Stored data:
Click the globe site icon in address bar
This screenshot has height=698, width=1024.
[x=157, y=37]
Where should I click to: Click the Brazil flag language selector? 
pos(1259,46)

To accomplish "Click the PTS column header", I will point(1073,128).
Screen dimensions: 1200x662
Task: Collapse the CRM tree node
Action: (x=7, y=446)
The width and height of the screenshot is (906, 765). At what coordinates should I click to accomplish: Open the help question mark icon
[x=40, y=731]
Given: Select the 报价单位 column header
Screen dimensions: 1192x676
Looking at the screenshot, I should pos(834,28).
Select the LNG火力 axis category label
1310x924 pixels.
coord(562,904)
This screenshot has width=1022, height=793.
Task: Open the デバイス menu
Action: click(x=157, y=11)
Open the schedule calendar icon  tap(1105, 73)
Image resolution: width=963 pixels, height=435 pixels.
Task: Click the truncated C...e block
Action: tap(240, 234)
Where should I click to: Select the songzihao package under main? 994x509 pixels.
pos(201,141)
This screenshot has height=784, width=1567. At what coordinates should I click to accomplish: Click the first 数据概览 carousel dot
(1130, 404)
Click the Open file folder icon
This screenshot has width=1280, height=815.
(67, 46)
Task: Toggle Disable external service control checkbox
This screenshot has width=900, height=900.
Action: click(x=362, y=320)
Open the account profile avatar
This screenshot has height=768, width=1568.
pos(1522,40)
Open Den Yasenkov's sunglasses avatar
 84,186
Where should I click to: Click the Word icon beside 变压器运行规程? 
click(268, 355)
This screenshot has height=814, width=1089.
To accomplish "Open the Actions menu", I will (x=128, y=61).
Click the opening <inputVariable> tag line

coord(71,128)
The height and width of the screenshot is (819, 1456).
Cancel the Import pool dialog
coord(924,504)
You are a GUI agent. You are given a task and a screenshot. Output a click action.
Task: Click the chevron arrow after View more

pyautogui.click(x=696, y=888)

* Exercise directions *
Reproduce, with both ends included, the lines from the one holding "This screenshot has width=900, height=900." to the end of the records above.

* Written response *
This screenshot has width=900, height=900.
Action: click(x=362, y=320)
Open the account profile avatar
This screenshot has height=768, width=1568.
pos(1522,40)
Open Den Yasenkov's sunglasses avatar
 84,186
Where should I click to: Click the Word icon beside 变压器运行规程? 
click(268, 355)
This screenshot has height=814, width=1089.
To accomplish "Open the Actions menu", I will (x=128, y=61).
Click the opening <inputVariable> tag line

coord(71,128)
The height and width of the screenshot is (819, 1456).
Cancel the Import pool dialog
coord(924,504)
You are a GUI agent. You are given a task and a screenshot. Output a click action.
Task: Click the chevron arrow after View more

pyautogui.click(x=696, y=888)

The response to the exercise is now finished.